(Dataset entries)
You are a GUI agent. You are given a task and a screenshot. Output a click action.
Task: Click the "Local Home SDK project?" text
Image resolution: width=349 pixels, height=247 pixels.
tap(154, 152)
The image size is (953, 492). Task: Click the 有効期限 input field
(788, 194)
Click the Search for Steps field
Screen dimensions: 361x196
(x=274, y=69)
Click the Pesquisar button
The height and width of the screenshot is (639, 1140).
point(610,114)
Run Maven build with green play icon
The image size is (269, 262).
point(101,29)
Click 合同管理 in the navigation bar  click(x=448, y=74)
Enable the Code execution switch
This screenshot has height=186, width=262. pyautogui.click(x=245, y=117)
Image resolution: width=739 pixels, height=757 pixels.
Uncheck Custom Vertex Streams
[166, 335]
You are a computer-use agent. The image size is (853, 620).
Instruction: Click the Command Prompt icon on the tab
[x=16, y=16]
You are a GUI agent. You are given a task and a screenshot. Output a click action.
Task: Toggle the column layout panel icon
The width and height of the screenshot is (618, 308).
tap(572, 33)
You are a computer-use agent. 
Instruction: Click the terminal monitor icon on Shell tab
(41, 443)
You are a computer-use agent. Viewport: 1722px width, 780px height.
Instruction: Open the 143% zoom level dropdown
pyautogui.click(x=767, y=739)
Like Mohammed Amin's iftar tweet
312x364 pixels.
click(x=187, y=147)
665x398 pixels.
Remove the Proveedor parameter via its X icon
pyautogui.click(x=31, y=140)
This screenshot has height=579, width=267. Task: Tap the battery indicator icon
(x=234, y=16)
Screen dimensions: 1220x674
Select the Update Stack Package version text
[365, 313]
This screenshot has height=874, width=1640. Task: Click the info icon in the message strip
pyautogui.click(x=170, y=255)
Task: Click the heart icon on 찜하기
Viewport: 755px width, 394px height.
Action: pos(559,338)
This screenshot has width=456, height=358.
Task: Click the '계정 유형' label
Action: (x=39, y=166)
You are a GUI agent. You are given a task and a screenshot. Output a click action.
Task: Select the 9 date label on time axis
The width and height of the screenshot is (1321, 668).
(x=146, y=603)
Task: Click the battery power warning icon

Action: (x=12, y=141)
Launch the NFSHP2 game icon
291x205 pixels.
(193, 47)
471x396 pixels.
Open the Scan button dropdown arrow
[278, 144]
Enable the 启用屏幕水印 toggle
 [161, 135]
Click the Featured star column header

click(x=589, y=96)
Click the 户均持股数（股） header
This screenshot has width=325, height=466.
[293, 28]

Your goal
Give the records again, complete and exact.

The answer
You are a GUI agent. You are given a task and a screenshot. Output a click action.
Task: Click the "Local Home SDK project?" text
Image resolution: width=349 pixels, height=247 pixels.
tap(154, 152)
The image size is (953, 492). Task: Click the 有効期限 input field
(788, 194)
Click the Search for Steps field
Screen dimensions: 361x196
(x=274, y=69)
Click the Pesquisar button
The height and width of the screenshot is (639, 1140).
point(610,114)
Run Maven build with green play icon
The image size is (269, 262).
point(101,29)
Click 合同管理 in the navigation bar  click(x=448, y=74)
Enable the Code execution switch
This screenshot has height=186, width=262. pyautogui.click(x=245, y=117)
Image resolution: width=739 pixels, height=757 pixels.
Uncheck Custom Vertex Streams
[166, 335]
You are a computer-use agent. The image size is (853, 620).
Instruction: Click the Command Prompt icon on the tab
[x=16, y=16]
You are a GUI agent. You are given a task and a screenshot. Output a click action.
Task: Toggle the column layout panel icon
The width and height of the screenshot is (618, 308).
tap(572, 33)
You are a computer-use agent. 
Instruction: Click the terminal monitor icon on Shell tab
(41, 443)
You are a computer-use agent. Viewport: 1722px width, 780px height.
Instruction: Open the 143% zoom level dropdown
pyautogui.click(x=767, y=739)
Like Mohammed Amin's iftar tweet
312x364 pixels.
click(x=187, y=147)
665x398 pixels.
Remove the Proveedor parameter via its X icon
pyautogui.click(x=31, y=140)
This screenshot has height=579, width=267. Task: Tap the battery indicator icon
(x=234, y=16)
Screen dimensions: 1220x674
Select the Update Stack Package version text
[365, 313]
This screenshot has height=874, width=1640. Task: Click the info icon in the message strip
pyautogui.click(x=170, y=255)
Task: Click the heart icon on 찜하기
Viewport: 755px width, 394px height.
Action: pos(559,338)
This screenshot has width=456, height=358.
Task: Click the '계정 유형' label
Action: (x=39, y=166)
You are a GUI agent. You are given a task and a screenshot. Output a click action.
Task: Select the 9 date label on time axis
The width and height of the screenshot is (1321, 668).
(x=146, y=603)
Task: Click the battery power warning icon

Action: (x=12, y=141)
Launch the NFSHP2 game icon
291x205 pixels.
(193, 47)
471x396 pixels.
Open the Scan button dropdown arrow
[278, 144]
Enable the 启用屏幕水印 toggle
 [161, 135]
Click the Featured star column header

click(x=589, y=96)
Click the 户均持股数（股） header
This screenshot has width=325, height=466.
[293, 28]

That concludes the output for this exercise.